- **Texte source**:
# # # # #
79 - Jésus et la femme de Samarie (Jean 4, 5-42) - Texte 2

(suite du billet N° 78)


JESUS lui dit : " Donne-Moi à boire."  (En effet, ses disciples étaient partis à la ville pour acheter de quoi manger.)
 La Samaritaine Lui dit : "Comment Toi qui es juif, Tu me demandes à boire, à moi, une samaritaine ? " (En effet, les juifs ne veulent rien avoir en commun avec les samaritains.)
*

Donc, ils sont seuls, lui et elle, autour de ce puits. C'est ainsi en tout cas que je le conçois. Il n'est pas fait état d'autres personnes, et puis on voit mal comment le dialogue qui va suivre pourrait s'accommoder d'un groupe qui entourerait ces deux là.
Jésus est fatigué, on l'a vu précédemment. Il demande à boire à cette femme qui n'a pas l'air très… catholique… si je puis me permettre cet anachronisme !…
Il faut donc envisager un homme épuisé.
# # # # #
- **Entrées fournies**:
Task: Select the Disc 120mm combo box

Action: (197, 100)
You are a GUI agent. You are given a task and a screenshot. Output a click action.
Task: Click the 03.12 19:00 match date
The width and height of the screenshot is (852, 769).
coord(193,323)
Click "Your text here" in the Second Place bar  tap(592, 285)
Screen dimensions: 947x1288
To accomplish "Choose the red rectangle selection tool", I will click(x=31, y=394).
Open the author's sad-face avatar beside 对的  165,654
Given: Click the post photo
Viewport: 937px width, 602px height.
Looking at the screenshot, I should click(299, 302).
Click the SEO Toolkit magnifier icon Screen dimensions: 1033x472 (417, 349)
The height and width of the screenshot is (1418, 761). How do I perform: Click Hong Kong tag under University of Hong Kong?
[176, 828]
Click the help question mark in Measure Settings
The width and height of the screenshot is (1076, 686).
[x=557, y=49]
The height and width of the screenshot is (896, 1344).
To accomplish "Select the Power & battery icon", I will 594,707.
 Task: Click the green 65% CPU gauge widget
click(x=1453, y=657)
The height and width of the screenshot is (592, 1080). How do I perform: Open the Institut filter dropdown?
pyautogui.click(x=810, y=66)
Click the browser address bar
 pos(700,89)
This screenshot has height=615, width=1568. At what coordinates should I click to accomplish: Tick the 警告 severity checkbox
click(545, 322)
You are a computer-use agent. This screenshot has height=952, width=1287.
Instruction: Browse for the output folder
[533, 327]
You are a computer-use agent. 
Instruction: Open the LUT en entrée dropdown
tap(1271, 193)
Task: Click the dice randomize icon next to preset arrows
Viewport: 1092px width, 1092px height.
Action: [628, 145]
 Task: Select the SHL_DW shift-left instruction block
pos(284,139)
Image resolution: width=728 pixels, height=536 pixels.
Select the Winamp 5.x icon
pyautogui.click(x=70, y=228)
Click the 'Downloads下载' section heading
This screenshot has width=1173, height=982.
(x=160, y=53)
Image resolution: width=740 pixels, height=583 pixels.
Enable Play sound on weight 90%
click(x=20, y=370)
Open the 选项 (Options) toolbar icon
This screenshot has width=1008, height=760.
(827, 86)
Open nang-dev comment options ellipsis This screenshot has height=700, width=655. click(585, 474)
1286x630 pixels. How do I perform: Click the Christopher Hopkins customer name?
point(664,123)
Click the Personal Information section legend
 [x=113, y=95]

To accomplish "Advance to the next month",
# # # # #
- **Consignes de l'exercice**:
[a] Pouvez-vous recopier les entrées, consignes comprises, en commençant à leur toute première ligne et en vous arrêtant après la ligne qui contient « in the Second » ? Ne reproduisez que ces lignes, et multipliez par 1,35 chaque coordonnée figurant dans les réponses, en arrondissant à l'entier le plus proche, les demis vers le haut.
[b] Prolongez le texte sur Jésus et la femme de Samarie à partir de l'endroit où il s'interrompt.

- **Réponses par tâche**:
[a]
Task: Select the Disc 120mm combo box

Action: (266, 135)
You are a GUI agent. You are given a task and a screenshot. Output a click action.
Task: Click the 03.12 19:00 match date
The width and height of the screenshot is (852, 769).
coord(261,436)
Click "Your text here" in the Second Place bar  tap(799, 385)

[b]
On l'a vu précédemment, il était là en premier. C'est la femme qui arrive ensuite. Pourquoi donc ne s'est-il pas servi lui-même avant, en puisant dans ce puits ?
L'histoire nous raconte plus tard que c'était impossible.« Il n’avait pas de quoi puiser ».

« Donne-moi à boire ! » C'est rude comme formule, non? Même pas de siouplé m’dame ! Plutôt une injonction ! 
À moins que ce ne soit une supplication…
Quelque chose qui relève d'un intense besoin, Comme si son avenir, son destin, sa vie, dépendait d’elle ! C'est assez vrai sans doute. Les disciples sont partis chercher à manger. Ils tardent à revenir. Il a le gosier totalement desséché. Peut-être va-t-il défaillir … 

Mon éducation chrétienne (ma mauvaise éducation chrétienne) fut le plus souvent orientée vers un Jésus, fils de Dieu, genre de surhomme, magicien merveilleux (il fait des miracles !), tenant tête aux puissants (la religion du temps, les occupants romains, les riches etc…), leur remontant les bretelles, les culpabilisant par sa morale implacable, etc.… Bref entre  Schwarzenegger  dans Terminator, et Christopher Reeve dans Superman !

Dans la même veine d’un Jésus totalement transcendant on donne à cette demande une valeur symbolique, Une soif « spirituelle », une soif d'essentiel, une soif d'accomplissement.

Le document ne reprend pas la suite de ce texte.